# YOUR TASK:
Word for word, repeat all of the entries below.

[[ ENTRIES PROVIDED, beginning ]]

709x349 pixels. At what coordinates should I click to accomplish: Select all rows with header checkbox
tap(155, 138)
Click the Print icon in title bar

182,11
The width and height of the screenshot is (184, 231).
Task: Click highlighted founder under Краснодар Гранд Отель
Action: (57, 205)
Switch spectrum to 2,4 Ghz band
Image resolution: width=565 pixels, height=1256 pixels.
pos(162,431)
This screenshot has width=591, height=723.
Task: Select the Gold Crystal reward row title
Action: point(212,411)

[[ ENTRIES PROVIDED, end ]]

# ANSWER SECTION:
709x349 pixels. At what coordinates should I click to accomplish: Select all rows with header checkbox
tap(155, 138)
Click the Print icon in title bar

182,11
The width and height of the screenshot is (184, 231).
Task: Click highlighted founder under Краснодар Гранд Отель
Action: (57, 205)
Switch spectrum to 2,4 Ghz band
Image resolution: width=565 pixels, height=1256 pixels.
pos(162,431)
This screenshot has width=591, height=723.
Task: Select the Gold Crystal reward row title
Action: point(212,411)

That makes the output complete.